Out of sight out of mind

Andrew Edwards via Digitalmars-d digitalmars-d at puremagic.com
Sun Jun 15 10:11:03 PDT 2014


On 6/15/14, 12:21 PM, bearophile wrote:
> Andrew Edwards:
>
>> Already proven a valuable resource, GitHub offers the tools necessary
>> to resolve this problem. The "issues" feature (not currently activated
>> for any D-Programming-Language repo) allows us to set milestones (with
>> due dates), assign tasks, and create and apply labels (multiple where
>> required).
>
> How do you move the Bugzilla issues and their attach files and cross
> links to GitHub? And how do you move all that back to Bugzilla (or
> another bug manager) once something terrible happens to GitHub four
> years from now?

How do you recover your work from the GitHub five years from now when 
GitHub falls off the edge of the earth and simultaneously your PC with 
the only backup copy gets fried by an electrical surge?

Say GitHub never recovers from said disaster: what will you do to 
reunite all the developers working on D that seem far more productive 
than before moving to GitHub?

And while we are predicting the demise of GitHub, what happens when the 
server housing DITS fall into the same black hole as GitHub?

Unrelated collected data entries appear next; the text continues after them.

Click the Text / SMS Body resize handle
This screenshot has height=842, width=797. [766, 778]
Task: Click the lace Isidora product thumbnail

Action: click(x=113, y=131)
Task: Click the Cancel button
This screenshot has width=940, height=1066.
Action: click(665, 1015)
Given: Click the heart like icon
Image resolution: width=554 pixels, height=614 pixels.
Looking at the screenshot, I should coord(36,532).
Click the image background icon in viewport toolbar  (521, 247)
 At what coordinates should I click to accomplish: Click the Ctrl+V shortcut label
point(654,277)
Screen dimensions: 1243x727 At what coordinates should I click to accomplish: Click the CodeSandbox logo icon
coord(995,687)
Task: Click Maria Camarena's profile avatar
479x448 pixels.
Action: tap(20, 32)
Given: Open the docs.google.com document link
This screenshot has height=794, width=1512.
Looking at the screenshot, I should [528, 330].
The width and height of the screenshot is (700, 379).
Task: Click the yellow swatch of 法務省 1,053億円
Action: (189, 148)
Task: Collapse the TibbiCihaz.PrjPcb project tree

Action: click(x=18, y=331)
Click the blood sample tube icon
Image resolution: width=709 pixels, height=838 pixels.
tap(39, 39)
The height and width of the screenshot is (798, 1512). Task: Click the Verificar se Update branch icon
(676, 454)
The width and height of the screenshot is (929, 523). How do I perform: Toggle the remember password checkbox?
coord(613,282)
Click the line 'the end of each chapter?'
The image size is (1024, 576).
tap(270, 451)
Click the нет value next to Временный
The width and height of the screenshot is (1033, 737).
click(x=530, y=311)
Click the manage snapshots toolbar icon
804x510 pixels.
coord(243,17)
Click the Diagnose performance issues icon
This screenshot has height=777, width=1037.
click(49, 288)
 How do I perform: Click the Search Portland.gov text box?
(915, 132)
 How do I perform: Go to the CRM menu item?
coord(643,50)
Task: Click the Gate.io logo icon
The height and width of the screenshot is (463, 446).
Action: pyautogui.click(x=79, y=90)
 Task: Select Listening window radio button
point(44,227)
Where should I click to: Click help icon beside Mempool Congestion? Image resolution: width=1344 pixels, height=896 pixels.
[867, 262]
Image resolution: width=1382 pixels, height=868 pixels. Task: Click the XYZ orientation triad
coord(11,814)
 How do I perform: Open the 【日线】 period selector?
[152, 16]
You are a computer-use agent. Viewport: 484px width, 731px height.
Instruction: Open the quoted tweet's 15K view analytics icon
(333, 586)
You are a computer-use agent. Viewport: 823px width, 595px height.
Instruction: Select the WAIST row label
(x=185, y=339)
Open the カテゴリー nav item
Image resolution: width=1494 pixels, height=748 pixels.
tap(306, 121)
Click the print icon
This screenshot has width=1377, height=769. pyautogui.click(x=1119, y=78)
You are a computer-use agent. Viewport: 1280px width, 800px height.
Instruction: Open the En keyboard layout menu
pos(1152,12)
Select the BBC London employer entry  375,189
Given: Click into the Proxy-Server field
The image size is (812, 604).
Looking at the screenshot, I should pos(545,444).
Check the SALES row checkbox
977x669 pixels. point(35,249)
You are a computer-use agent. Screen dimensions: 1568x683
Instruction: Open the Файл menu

People repeatedly file the same bug report, even though those reports 
are publicly visible on an infinitely more powerful and internally 
controlled system than GitHub.

The database will be rebuilt by this very action. And that's assuming 
the worst case scenario: the GitHub server farm (and every productive 
member of the GitHub team) gets swallowed up by a black hole and no 
knows how to bring them back.

As for transferring the data to GitHub, nothing says the transition has 
to be instantaneous. It can be accomplished in two steps:

	1) Open all new issues in GitHub
	2) Migrate reports individually to GitHub and close out from on Bugzilla

#1 would cause the problem of requiring people to use two systems at the 
same time, but since we are already doing that, it does not add to the 
cognitive load. #2 poses the problem of who will do the work. Assuming 
there is no automatic way to get it done, I am willing to personally 
migrate every single report by hand.